The Brahma virtual machine interface
------------------------------------

Brahma is a low-level interface designed for pSather and Siva, but is
designed to be useful for other projects.  Its interface provides
portable mechanisms for threads, synchronization, and active messages.

Please send comments or questions to

    <bug-sather@gnu.org>




Compiling Brahma
----------------

Brahma must be compiled separately for each platform, including for
serial, threaded, and distributed/threaded variations.  Presently the
marked platforms are available:

 * serial		- No concurrency; synchronization are no-ops
 * smp_solaris		- Threads, emulated clusters (solaris)
   smp_lwp		- Threads, emulated clusters (linux/lwp)
   shmem		- Using shmem AM, for debugging (solaris)
 * tcpip		- TCP/IP AM (solaris)
   meiko		- Meiko (solaris)
 * myrinet		- Myrinet (solaris)

The Brahma archive file may be created for a given platform "foo":

   make foo INSTALL=xxx.a

Documentation on the specifics on each platform can be found in the
file <platform>.doc.



Using Brahma
------------

All Brahma routines and macros begin with "BR_".  A lowercase routine
name can be relied on to be implemented as a function.

To use Brahma, it is necessary to understand the Active Message model,
which imposes constraints on how messages may be used.  For example,
reply handlers must not request or reply and it is only possible to
reply to the same node that sends a request.  More information about
active messages, see

   http://now.cs.berkeley.edu/AM/active_messages.html

The file "brahma.h" of the Brahma distribution defines the following
interface:


Typedefs:

      BR_word_t		- Unsigned.  May be "short", "int", "long", 
      BR_doubleword_t	  or "long long" as appropriate.

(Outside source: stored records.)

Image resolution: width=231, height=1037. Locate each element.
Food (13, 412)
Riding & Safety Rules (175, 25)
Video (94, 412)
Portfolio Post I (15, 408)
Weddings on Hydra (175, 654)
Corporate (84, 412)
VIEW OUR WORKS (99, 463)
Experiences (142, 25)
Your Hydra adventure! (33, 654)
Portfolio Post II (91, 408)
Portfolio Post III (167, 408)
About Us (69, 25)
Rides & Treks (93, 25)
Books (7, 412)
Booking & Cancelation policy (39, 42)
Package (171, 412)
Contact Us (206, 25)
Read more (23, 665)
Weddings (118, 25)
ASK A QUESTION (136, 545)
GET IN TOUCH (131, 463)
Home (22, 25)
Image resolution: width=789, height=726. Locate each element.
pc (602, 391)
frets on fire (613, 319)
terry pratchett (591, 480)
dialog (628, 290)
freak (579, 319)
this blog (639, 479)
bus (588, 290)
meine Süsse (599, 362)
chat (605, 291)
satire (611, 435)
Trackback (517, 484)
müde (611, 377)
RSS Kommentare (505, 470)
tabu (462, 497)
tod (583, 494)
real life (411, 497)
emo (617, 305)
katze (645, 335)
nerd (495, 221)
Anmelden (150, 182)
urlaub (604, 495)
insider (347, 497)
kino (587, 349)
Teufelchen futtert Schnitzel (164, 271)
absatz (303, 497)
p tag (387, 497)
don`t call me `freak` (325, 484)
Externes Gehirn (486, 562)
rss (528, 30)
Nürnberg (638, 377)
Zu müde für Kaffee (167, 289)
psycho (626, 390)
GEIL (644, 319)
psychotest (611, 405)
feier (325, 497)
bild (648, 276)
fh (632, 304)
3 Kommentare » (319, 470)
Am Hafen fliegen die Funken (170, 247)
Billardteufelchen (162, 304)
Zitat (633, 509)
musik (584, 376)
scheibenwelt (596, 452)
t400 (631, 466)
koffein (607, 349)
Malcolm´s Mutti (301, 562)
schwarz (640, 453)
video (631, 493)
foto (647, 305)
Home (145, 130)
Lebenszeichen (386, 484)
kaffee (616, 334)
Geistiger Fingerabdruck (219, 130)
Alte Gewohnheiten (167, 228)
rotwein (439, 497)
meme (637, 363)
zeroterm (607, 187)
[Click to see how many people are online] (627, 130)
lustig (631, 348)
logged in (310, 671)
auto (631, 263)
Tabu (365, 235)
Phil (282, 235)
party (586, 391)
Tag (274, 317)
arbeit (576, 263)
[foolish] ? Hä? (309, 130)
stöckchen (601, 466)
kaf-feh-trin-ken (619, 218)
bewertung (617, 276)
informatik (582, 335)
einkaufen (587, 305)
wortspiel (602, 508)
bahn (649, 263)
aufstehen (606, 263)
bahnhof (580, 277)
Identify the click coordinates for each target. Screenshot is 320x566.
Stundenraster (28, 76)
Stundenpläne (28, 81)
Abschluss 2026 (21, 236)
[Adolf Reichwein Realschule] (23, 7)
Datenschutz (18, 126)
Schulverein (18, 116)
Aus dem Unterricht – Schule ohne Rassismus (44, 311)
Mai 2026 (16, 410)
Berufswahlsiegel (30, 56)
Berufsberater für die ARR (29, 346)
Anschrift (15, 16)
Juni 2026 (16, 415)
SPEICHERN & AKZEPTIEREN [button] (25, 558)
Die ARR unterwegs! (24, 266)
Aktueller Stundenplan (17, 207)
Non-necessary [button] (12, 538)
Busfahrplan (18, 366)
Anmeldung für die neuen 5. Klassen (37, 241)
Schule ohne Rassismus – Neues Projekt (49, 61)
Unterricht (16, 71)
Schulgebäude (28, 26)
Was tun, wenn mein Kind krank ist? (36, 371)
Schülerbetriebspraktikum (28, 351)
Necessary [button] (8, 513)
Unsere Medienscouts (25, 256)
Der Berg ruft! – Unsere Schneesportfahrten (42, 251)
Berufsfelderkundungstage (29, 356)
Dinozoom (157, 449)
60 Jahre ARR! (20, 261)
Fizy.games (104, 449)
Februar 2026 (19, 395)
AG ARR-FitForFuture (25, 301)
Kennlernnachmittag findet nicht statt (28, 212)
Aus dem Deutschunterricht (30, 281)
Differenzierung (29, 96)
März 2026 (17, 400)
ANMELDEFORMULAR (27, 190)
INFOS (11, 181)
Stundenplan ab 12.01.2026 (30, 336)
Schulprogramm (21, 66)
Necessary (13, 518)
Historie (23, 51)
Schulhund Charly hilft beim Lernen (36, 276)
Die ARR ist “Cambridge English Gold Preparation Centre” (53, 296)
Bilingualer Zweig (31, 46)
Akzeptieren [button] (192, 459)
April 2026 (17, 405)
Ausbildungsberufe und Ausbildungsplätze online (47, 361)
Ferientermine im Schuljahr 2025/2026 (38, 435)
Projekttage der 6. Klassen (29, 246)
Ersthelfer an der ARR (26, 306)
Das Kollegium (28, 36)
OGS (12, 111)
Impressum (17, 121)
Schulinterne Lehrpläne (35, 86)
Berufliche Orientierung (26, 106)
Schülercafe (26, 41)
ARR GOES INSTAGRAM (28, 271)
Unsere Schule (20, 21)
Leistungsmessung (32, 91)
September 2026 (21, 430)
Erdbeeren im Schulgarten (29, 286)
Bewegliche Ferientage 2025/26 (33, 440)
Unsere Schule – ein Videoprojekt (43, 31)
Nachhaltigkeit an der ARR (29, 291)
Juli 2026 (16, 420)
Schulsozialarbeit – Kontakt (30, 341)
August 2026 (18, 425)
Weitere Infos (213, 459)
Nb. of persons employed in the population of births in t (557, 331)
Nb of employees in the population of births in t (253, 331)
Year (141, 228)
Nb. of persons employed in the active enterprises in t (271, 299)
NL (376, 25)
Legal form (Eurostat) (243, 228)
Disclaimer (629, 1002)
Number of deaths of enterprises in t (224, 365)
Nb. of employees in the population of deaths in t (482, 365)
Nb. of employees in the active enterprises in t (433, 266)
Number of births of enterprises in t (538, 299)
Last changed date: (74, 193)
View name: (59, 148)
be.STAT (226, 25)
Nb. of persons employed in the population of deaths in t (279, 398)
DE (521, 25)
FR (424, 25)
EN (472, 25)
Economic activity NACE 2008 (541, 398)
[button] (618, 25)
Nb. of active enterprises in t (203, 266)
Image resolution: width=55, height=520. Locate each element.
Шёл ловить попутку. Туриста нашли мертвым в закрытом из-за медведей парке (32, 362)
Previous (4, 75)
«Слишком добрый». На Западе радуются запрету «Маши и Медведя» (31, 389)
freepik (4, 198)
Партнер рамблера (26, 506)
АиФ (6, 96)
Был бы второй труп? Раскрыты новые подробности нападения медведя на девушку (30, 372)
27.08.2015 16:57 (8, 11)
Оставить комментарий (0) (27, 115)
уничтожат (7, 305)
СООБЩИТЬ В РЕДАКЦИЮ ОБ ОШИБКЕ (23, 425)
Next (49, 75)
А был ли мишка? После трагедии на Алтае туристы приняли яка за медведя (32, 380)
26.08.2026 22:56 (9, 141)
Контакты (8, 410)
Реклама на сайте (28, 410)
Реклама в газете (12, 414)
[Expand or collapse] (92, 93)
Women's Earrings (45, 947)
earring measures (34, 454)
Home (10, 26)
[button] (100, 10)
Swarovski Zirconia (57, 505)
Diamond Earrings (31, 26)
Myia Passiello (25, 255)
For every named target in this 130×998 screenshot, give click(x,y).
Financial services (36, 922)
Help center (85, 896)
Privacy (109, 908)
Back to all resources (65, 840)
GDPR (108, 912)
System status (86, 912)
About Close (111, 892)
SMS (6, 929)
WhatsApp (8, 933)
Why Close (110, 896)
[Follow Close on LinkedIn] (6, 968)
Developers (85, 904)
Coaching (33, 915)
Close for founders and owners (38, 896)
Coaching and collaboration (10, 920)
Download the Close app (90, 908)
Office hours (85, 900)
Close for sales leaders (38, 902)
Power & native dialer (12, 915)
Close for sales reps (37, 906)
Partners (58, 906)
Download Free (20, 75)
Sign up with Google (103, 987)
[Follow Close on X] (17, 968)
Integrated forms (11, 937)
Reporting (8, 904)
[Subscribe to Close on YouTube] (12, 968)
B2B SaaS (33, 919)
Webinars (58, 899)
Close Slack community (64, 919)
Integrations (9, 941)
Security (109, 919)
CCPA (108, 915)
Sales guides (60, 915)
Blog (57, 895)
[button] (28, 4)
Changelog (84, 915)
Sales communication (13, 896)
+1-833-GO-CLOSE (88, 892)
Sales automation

      BR_cluster_t	- Integral cluster id type.

      BR_handler_0_t   	- Standard Active Message types, sending
      BR_handler_1_t	  zero through four word payload arguments.
      BR_handler_2_t
      BR_handler_3_t
      BR_handler_4_t
      BR_handler_5_t
      BR_handler_mem_t  - bulk xfer messages

      BR_thread_t	- ID of a thread, unique across all nodes, and 8 bytes.

      BR_lock_t		- Synchronization types; these must be pointers.
      BR_sema_t

      BR_spinlock_t     - Synchronization type (see below)

      BR_delay_t	- A unit of delay, with "sec" and "nsec" fields.
      BR_delay_handler_t - Handler for delayed function calls.


Starting and stopping:

   void BR_init(int clusters, int argc, char *argv[])

      - Initialization; must be called on one node before any other
	calls.  This creates copies of the code on other nodes, if
	necesssary.  On some platforms, the number of clusters is
	determined by hardware; on others, it may be variable.  It is
	an error if the number of clusters requested is not available;
	if zero is passed, the maximum number available are used.

	BR_init(...) is called only once by the programmer, who then
	sees many separate threads of control return as with fork().
	On a network of workstations, this requires that BR_init
	remotely invoke the program with the original arguments.  The
	remote invocations eventually reach their own BR_init,
	synchronize with the original process, and all continue.  For
	this reason, programs should not do nondeterministic things
	until BR_init is called so that all copies of the program will
	be sure to reach BR_init in the same state.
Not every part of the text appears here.